But a hand steadied his shoulder, careful hands pulling up his beanie so Stan could grin, amused, up at Kyle.
“You’re ridiculous, Stan,” Kyle said. It sounded like he was attempting to be mean, with his usual irritated sigh-ey tone, but instead it was said with the hint of a sing-song laugh, the sound music to Stan’s ears.

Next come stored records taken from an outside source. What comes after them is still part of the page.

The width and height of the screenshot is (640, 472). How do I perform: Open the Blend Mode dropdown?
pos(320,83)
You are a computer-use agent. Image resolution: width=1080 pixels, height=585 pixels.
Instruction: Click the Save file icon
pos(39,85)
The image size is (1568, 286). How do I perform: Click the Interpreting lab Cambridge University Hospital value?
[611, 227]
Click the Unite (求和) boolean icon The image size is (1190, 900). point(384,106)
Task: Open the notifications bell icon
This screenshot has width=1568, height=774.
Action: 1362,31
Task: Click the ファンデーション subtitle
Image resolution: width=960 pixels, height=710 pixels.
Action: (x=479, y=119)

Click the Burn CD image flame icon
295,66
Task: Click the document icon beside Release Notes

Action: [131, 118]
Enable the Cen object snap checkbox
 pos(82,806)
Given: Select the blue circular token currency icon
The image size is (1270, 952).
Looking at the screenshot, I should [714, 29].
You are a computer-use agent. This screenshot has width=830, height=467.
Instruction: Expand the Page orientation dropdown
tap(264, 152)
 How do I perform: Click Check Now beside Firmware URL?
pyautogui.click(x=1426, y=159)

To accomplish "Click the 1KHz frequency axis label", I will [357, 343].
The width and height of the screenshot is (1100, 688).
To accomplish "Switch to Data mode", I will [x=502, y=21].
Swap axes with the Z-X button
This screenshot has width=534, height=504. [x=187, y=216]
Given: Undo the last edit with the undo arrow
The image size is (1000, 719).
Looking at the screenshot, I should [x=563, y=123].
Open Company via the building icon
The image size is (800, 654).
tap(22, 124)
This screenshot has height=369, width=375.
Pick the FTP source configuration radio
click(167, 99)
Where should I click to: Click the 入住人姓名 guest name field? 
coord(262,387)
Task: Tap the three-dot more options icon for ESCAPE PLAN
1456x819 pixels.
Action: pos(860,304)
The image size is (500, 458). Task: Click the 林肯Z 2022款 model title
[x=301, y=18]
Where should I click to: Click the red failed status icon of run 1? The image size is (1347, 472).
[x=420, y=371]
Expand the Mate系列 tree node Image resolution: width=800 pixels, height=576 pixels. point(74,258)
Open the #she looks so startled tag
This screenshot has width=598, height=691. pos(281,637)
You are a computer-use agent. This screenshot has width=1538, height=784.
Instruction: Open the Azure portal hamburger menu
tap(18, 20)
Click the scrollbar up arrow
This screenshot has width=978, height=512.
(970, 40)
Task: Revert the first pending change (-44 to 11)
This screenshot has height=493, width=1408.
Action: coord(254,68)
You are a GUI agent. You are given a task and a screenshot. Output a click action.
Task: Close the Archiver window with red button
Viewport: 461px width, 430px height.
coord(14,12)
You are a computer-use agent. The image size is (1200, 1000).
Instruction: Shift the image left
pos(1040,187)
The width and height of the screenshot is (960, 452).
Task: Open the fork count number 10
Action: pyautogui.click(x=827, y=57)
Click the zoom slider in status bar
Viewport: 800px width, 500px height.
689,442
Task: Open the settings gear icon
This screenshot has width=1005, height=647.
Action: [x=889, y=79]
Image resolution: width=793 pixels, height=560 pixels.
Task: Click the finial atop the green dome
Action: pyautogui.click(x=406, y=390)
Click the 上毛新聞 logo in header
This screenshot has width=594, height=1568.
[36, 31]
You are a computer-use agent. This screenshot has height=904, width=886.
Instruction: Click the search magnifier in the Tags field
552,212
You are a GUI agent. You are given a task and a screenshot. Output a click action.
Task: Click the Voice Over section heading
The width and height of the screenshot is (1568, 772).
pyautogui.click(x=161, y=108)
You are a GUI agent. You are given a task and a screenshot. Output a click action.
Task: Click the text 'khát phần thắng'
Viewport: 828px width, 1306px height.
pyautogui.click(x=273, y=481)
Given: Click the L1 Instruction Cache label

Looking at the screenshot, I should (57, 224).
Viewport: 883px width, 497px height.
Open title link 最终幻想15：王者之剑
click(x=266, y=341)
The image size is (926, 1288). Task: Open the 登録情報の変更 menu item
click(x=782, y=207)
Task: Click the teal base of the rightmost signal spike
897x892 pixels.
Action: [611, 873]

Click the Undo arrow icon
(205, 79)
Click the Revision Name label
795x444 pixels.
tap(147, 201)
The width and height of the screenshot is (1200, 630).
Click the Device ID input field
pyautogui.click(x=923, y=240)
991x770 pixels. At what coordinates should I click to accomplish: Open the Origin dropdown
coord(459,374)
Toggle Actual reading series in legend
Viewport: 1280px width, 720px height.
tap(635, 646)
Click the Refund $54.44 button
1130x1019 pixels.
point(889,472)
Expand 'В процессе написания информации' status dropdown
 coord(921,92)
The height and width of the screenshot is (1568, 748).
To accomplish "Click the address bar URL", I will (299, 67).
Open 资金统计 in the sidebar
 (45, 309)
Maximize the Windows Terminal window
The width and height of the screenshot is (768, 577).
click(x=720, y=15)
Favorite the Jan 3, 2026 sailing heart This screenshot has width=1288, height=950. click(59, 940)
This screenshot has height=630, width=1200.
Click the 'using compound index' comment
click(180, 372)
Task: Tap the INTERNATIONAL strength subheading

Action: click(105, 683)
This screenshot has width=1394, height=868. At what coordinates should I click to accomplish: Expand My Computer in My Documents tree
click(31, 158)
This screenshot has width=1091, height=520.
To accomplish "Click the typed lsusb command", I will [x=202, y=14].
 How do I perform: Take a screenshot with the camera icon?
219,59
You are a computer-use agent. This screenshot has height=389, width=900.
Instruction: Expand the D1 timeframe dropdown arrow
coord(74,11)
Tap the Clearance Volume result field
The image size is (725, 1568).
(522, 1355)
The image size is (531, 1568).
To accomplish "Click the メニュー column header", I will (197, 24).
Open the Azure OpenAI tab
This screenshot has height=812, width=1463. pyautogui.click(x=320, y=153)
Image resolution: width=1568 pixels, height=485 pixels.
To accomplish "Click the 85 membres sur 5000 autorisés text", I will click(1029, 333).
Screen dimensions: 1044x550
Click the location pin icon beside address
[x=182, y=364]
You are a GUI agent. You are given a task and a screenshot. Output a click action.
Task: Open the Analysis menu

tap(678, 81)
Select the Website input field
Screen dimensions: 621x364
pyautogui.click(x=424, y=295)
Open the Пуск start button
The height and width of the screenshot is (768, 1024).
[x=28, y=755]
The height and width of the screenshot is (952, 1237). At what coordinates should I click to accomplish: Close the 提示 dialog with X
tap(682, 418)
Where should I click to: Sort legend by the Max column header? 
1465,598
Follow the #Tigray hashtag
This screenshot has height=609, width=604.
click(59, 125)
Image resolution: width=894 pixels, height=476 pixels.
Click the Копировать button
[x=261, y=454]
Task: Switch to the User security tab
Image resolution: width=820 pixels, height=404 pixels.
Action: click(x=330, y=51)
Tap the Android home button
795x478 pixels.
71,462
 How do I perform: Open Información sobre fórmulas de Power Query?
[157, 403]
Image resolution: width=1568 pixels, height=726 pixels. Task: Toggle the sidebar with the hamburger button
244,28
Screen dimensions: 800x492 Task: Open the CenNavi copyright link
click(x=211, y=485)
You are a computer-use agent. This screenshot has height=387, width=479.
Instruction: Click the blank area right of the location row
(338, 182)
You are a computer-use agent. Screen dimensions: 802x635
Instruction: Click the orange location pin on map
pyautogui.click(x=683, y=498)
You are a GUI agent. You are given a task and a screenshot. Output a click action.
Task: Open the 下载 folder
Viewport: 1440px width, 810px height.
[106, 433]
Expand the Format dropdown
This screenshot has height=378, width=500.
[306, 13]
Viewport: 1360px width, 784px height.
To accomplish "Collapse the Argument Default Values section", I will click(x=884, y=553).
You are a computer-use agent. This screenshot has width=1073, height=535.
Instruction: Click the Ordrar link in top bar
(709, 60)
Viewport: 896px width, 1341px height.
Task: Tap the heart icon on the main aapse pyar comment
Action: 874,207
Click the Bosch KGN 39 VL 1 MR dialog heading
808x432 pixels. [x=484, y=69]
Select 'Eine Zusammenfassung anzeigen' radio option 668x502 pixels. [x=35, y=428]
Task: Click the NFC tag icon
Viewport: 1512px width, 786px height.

“I’m not the one who spun out a car-“
“Stan-“
“Jesus, can you smell that? It’s the smell of burnt rubber.”
“Stan.”
“Oh man, you almost robbed me of living another day of David Attenborough.”
“Stan-“ Kyle was just trying over and over again to get a word in to just argue otherwise - Stan could see the stubbornness in his vibrant eyes.
“Just get in the passenger seat.”
“Dude!” Kyle finally burst out, green eyes wide as he gave a smile of disbelief.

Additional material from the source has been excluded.